For a start, I expect there are many stark differences between Botswana and Sweden, including ones that may shed light on why HIV rates are so high in Botswana and so low in Sweden. But why compare those two countries? And why pick out cross-generational marriages, in particular?

Well, cross-generational marriages are just one of the many factors that have been said to increase HIV transmission over the years. Part of the reasoning is that teenage girls are unlikely to be very sexually experienced, but older men are, and so they are more likely to be HIV positive. The hypothesis on its own seems to be enough for the phenomenon to be the culprit.

But in most high prevalence countries, rates of discordance are very high. In other words, many HIV positive people have a HIV negative partner. And, although men are often said to be the main drivers of HIV transmission, especially in long-term partnerships, women are just as likely to be the HIV positive partner.

This means that, where both parties are infected, it may have been either the male or the female partner who became infected first. And this raises questions about how the female partner was infected, if she wasn't infected by her partner.

UNAIDS and the HIV industry have a ready explanation: if the female partner is African, then she is promiscuous. According to the orthodox view, this is just a fact. It may not stand up to scrutiny, but it is the lynchpin of pretty much all HIV prevention policy: Africans are promiscuous, and that's it.

Why so many more women than men are infected is not really clear if HIV is, as the orthodoxy claims, mainly sexually transmitted. HIV researchers often say that women are usually infected earlier and men later, often because of cross-generational marriages. But the figures just don't add up.

Men, on the whole, are far less likely to be infected, so there still remains a question as to who infects all the women where the ratio is something like 1.5 men infected for every 10 women, as is the case among the Luhya of Western Kenya.

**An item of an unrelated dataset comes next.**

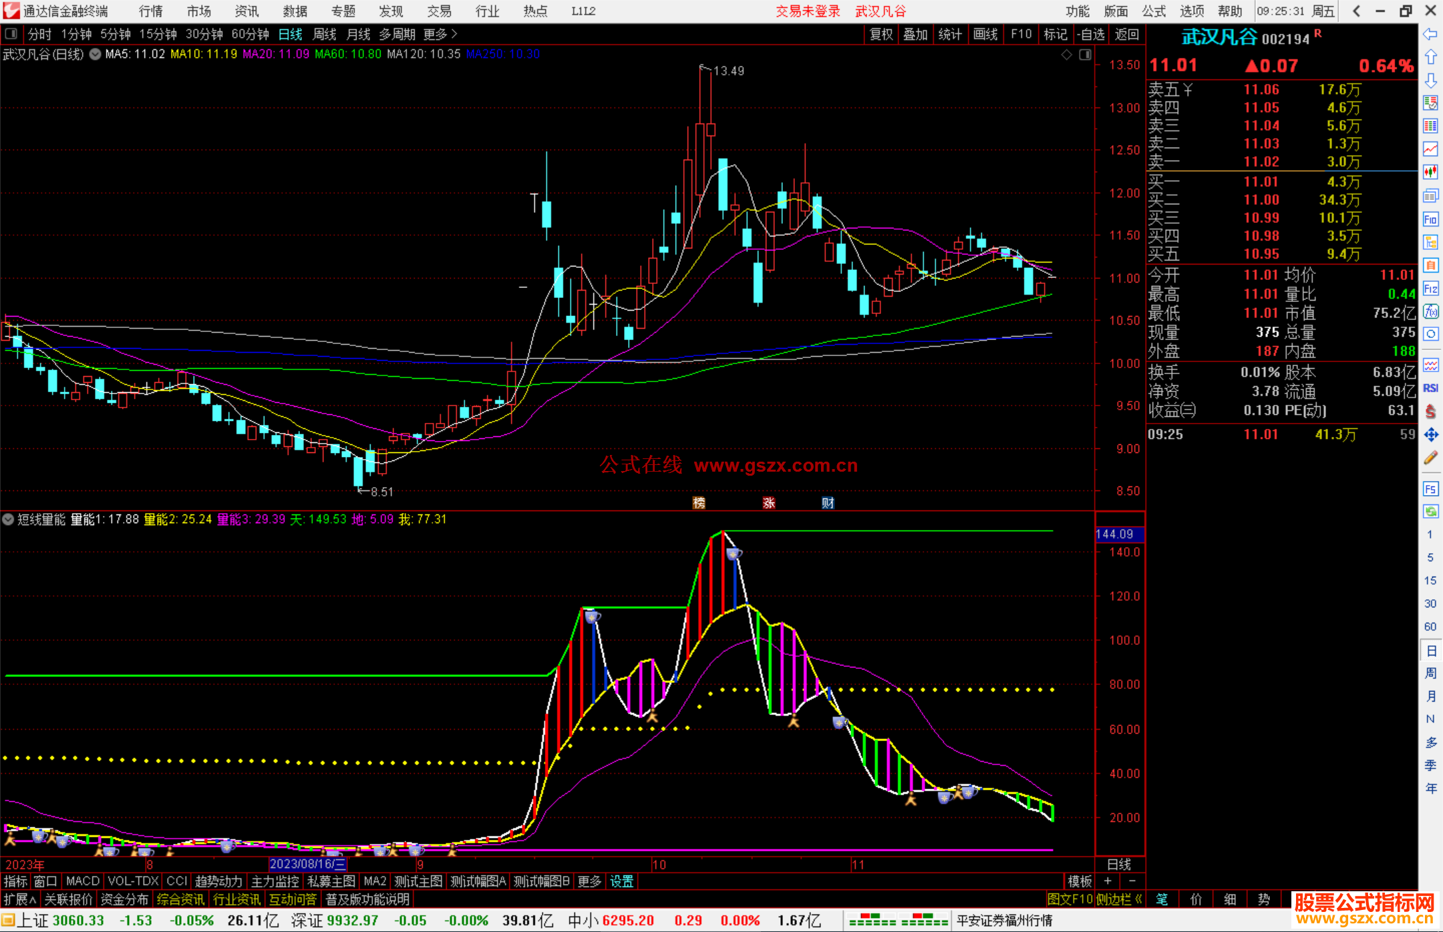Open the F10 company info sidebar icon
This screenshot has width=1443, height=932.
pyautogui.click(x=1430, y=219)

Kenya's eight provinces were originally divided on ethnic lines and cross-generational marriage rates vary considerably between provinces. But the province with the highest HIV prevalence, Nyanza, doesn't have the highest rates of cross-generational marriage, not even the second highest. And the province with the second highest HIV prevalence, Nairobi, has almost the lowest rates of cross-generational marriage.

In contrast, the province with the highest rates of cross-generational marriage, North Eastern, has the lowest HIV prevalence. Prevalence there, at less than 1%, is lower than that found in many US cities. The diagram below is rough, but it shows that cross-generational marriage does not correlate with HIV prevalence. Interestingly, in North Eastern province, male and female prevalence figures are also very similar.



A lot more work needs to be done to show why some females in African countries face such high risk and why most males do not. Women may be more 'susceptible' to infection, as the industry never tires of telling us, but who is infecting them? It is unlikely to always be men, even if the promiscuous African 'theory' (in reality, a crude prejudice) so beloved by the industry is even vaguely true.

Rather than focusing on sexual behavior and marriage patterns, the author should have considered the relative quality and accessiblity of health services in Botswana and Sweden. He might have noticed that in places where many pregnant women visit hospitals and clinics in high prevalence countries, they seem to be far more likely to be HIV positive. If men tend to be infected later in life, perhaps women infected in hospitals are infecting them, another possibility not raised in this or most other articles.

The idea that HIV prevalence is higher in places where access to health services is higher and that HIV prevalence is lower in places where access to health services is lower is well attested and has been for some time. Indeed, Kenya's North Eastern province is a very good example. And elsewhere, urban and peri-urban areas have far higher prevalence figures than the most isolated areas, which often have very low rates indeed. Perhaps Dr Flamholc would like to develop his 'observations' a bit further.